> _SOURCE EXTRACT_:
Some things are just fact: Jayson Werth can do anything he wants to me with that arm, Shane Victorino is the MVP of my dreams, and Raul Ibanez continues to be as hot as a Charlie Manuel bobblehead on a desert dashboard.
And some things are good news: Carlos Ruiz is back. Every now and then Chooch comes through with a big play that helps me answer the question people pose when I say, “I love him.”
Answer: “Did you see Saturday’s game?”
He’s as under-appreciated as the elastic on a 42 triple D. Not that he should be compared to a woman’s undergarment, but I’m a chick—I write what I know. My point is, you don’t know what you got ‘til it’s gone.
That brings us to the bad news. The reader poll in the Inquirer today asked if Chan Ho Park should be kept in the rotation. No contemplation was needed when I clicked NO.
I don’t have anything against Chan; he may be quite lovely in person, and I know no one on the Phil’s pitching staff has been banner. It’s as if there’s a virus going around, like the swine-pitching flu—it just makes them stink.
So much so that after the second inning of Phils/Mets Episode I, my son said, “Where’d we get Park anyway?” My husband said, “It doesn’t matter, they won’t want him back.”
With pitchers who throw innings like Park, it’s no wonder we’ve got the best fielding percentage in the MLB—we get a lot of practice. Man, did I just say that?

> _THE DATA_:
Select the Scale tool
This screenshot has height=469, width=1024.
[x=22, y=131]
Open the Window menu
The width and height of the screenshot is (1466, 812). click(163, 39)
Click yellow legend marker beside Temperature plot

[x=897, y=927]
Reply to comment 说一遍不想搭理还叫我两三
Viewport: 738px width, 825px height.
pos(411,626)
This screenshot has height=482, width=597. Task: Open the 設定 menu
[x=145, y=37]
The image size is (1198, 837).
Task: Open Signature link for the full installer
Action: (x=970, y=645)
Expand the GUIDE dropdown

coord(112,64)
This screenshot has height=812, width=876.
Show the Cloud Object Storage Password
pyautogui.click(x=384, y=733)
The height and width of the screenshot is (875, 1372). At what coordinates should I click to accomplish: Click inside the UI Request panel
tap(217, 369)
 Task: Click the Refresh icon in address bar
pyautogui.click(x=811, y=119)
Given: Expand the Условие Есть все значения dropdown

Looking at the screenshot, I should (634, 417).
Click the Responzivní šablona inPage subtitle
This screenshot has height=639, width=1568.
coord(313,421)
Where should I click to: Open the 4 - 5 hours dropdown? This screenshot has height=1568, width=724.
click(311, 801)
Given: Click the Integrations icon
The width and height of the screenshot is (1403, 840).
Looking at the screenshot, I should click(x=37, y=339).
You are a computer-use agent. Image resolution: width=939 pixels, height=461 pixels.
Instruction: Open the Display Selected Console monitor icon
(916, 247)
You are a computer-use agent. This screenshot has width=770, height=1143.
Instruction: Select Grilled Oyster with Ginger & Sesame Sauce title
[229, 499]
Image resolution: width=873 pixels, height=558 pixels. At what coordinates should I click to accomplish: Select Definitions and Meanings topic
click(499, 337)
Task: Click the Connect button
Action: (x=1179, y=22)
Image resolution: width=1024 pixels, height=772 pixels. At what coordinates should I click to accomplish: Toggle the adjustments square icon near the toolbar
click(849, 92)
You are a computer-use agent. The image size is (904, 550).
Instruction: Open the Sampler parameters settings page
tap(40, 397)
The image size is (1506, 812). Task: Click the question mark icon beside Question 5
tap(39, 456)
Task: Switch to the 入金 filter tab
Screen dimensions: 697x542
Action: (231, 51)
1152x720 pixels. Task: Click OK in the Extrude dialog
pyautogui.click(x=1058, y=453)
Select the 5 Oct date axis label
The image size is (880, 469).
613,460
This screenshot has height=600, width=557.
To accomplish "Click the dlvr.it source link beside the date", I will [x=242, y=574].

> _PROBLEM STATEMENT_: Reproduce the Phillies blog post word for word, everything from "And some things" down to "got ‘til it’s gone.".

> _ANSWER SECTION_:
And some things are good news: Carlos Ruiz is back. Every now and then Chooch comes through with a big play that helps me answer the question people pose when I say, “I love him.”
Answer: “Did you see Saturday’s game?”
He’s as under-appreciated as the elastic on a 42 triple D. Not that he should be compared to a woman’s undergarment, but I’m a chick—I write what I know. My point is, you don’t know what you got ‘til it’s gone.